1953- İçinde hiçbir buğday türünde bulunmayan vahşi bir gluten türü olan cüce buğday sayesinde hayatımıza yeni bir hastalık girdi: Gluten maddesine karşı gelişen tahammülsüzlük sonucu gelişen Çölyak. O güne kadar dünya üzerinde görülmemiş ve adı konmamış olan Çölyak hastalığı, 1953 yılında ilk defa buğday ile ilişkilendirilip, hastalık olarak tanımlandı. Yani buğday güya “ıslah” edildi ve 10 sene sonra dünyada ilk kez bu “ıslah” edilmiş buğdayın insan vücudu için zararlı olduğu ve Çölyak hastalığına neden olduğu gösterildi. Oysa ilkel buğdayı insanoğlu 10.000 yıldır tüketiyordu ve Çölyak diye bir hastalık tanımlanmamıştı. Çölyak hakkında daha detaylı bilgi için, Çölyak Hastalığı ve Büyük Taklitçi Gluten İntoleransı yazılarımı okuyabilirsiniz .

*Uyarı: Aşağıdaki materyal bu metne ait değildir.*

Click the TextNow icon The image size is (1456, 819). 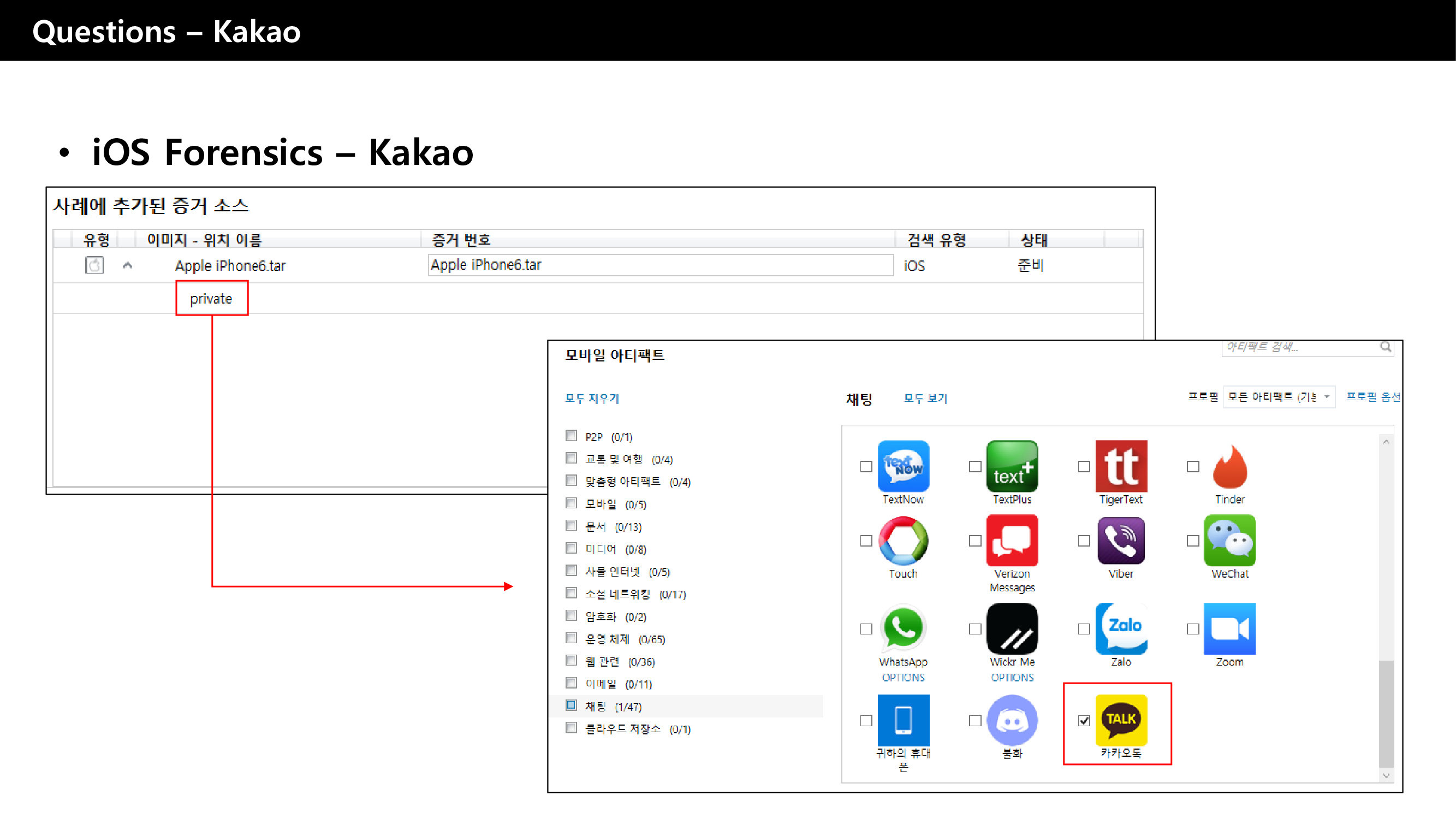point(902,466)
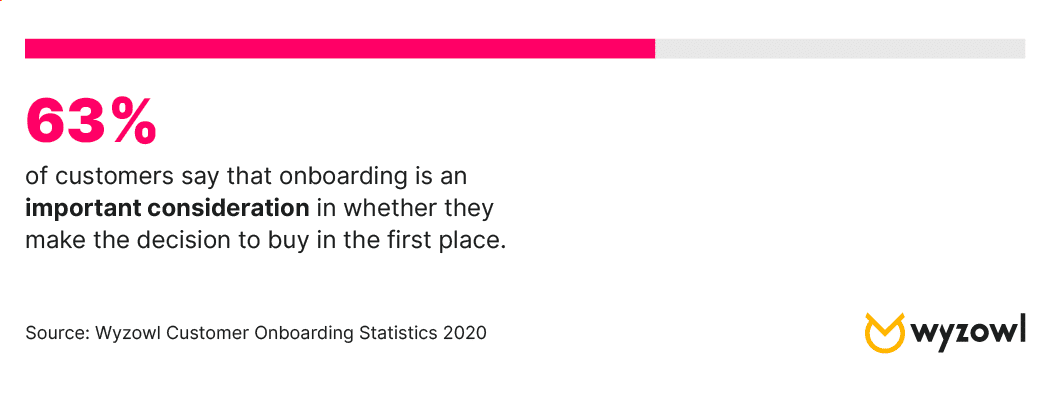Click the pink percent sign
Viewport: 1051px width, 401px height.
(x=134, y=121)
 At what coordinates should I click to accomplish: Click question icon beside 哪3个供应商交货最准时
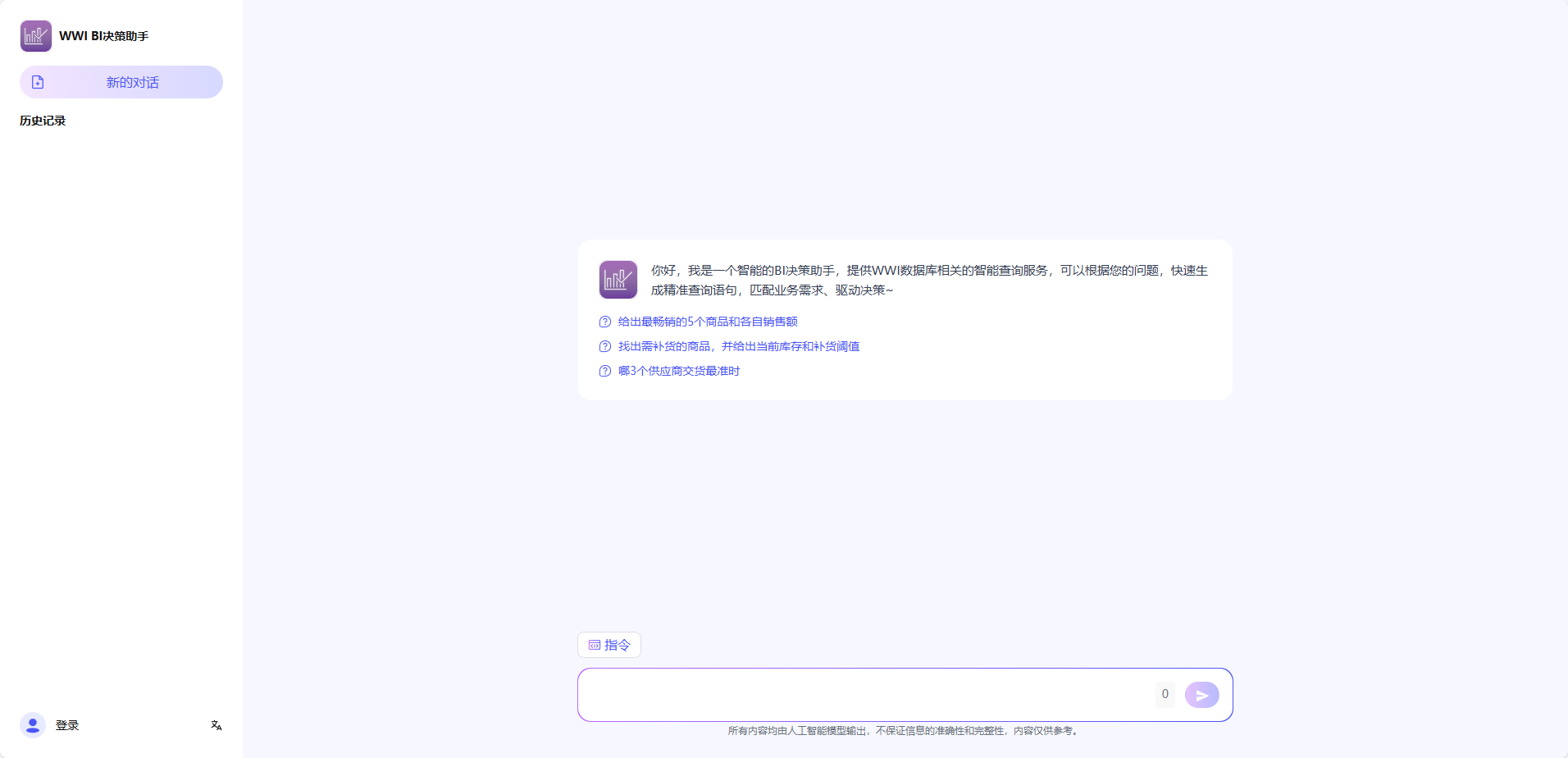[x=605, y=371]
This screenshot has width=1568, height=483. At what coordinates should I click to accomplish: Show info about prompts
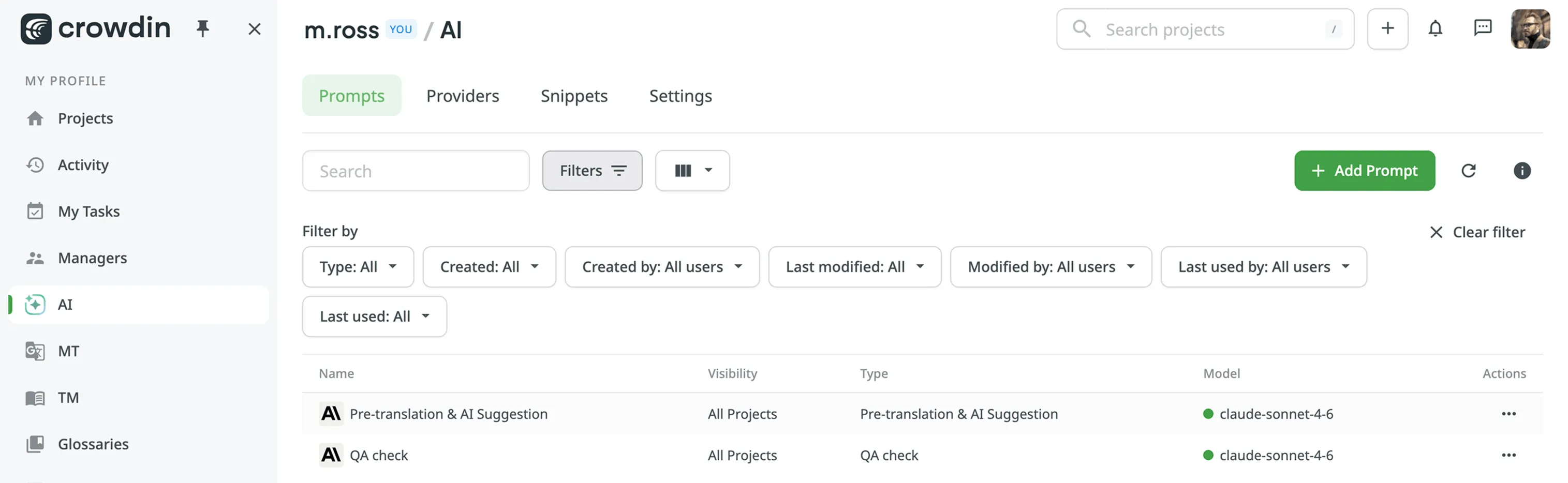click(1522, 171)
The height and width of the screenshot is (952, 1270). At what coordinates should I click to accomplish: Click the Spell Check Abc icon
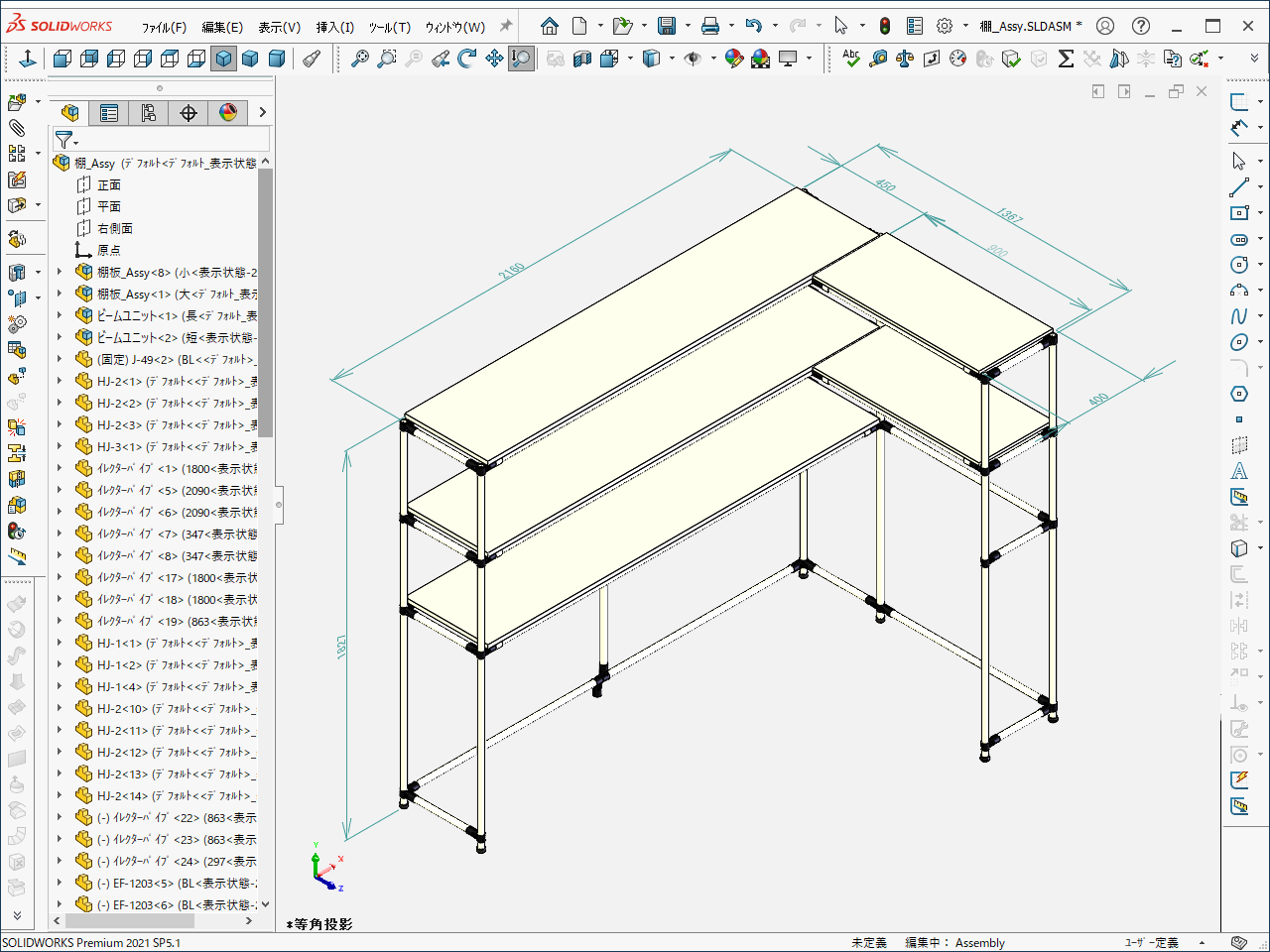(x=851, y=60)
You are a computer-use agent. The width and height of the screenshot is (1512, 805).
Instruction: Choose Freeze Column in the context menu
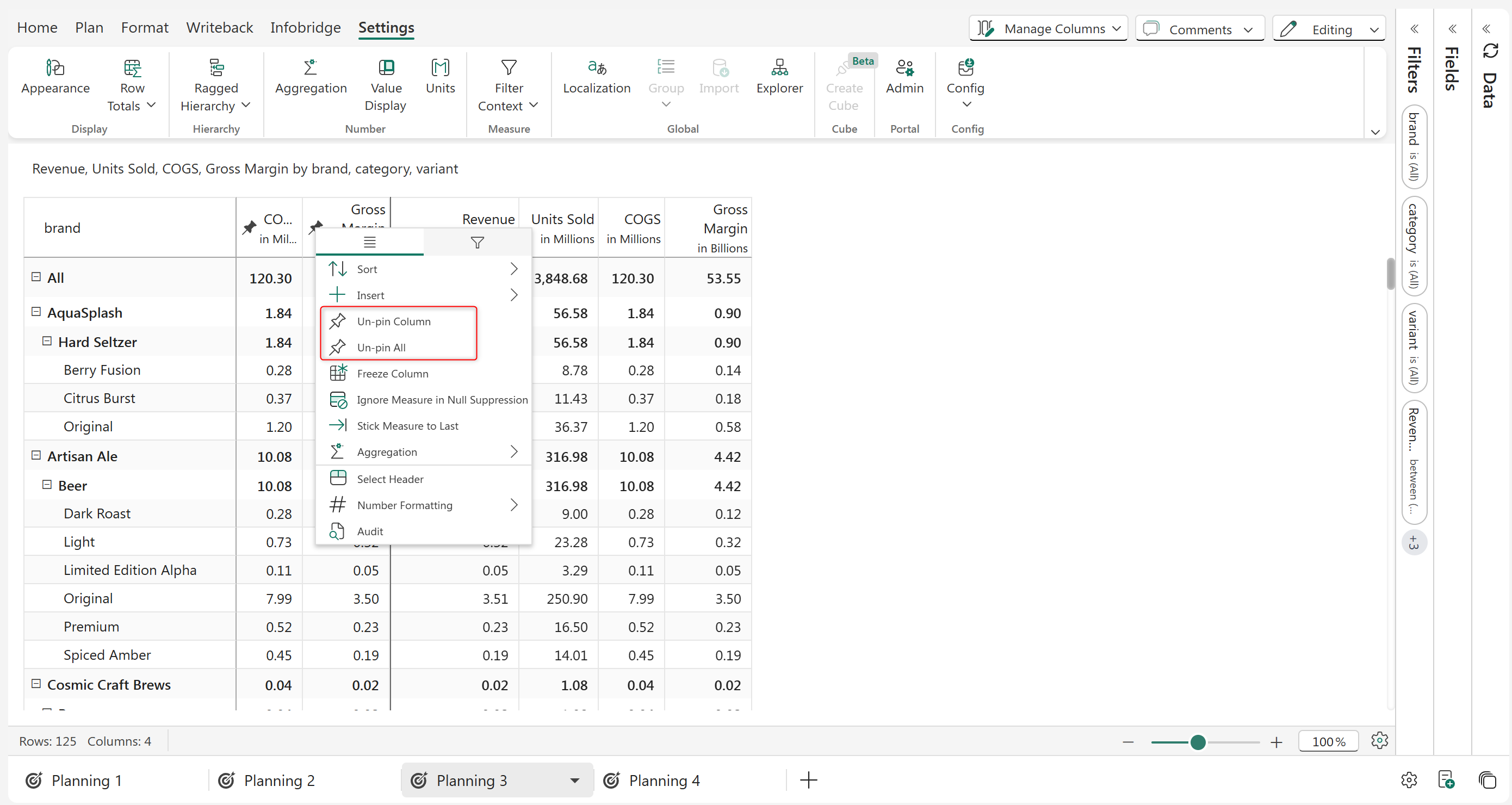392,374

50’lerden 60’lara Türkiye- Ülkemize yardım etmeyi pek seven Amerika, 1948’den itibaren Avrupa’da ünlü Marshall yardımlarını başlattı. Bu yardımlar kapsamında ülkemize genetiğine müdahale edilmiş (sözde ‘ıslah’ edilmiş) cüce buğday tohumları da gönderildi ve tüm Anadolu’ya bu tohumlar yayıldı. O günden bugüne, atadan babadan kalma tüm yerli buğday tohumlarımız neredeyse tamamen yok oldu ve hepsinin yerini cüce buğday türleri aldı. Bu verimli, dayanıklı süper buğdayın tamamen iyiliksever duygularla getirildiğini düşünen varsa, yine aynı dönem zeytinyağını kötüleyen, margarini çiçek yağını bir sağlık mucizesi gibi gösteren bir kampanya başlatıldığının altını çizmek istiyorum. Çünkü Amerika bize margarin ve çiçek yağı satacaktı. Sattı da! Bir not: Genetiğine müdahale edilmiş cüce buğday, yıllar içinde akıl almaz bir operasyonla nereyse dünyanın tüm tarlalarını işgal etti. Dünya buğday tohumu için Amerika’ya bağımlı hale gelmişti. Bugün ülkemizde ve dünyada tarımı yapılan tüm buğdayın %99’u genetiğine müdahale edilmiş cüce buğdaydır.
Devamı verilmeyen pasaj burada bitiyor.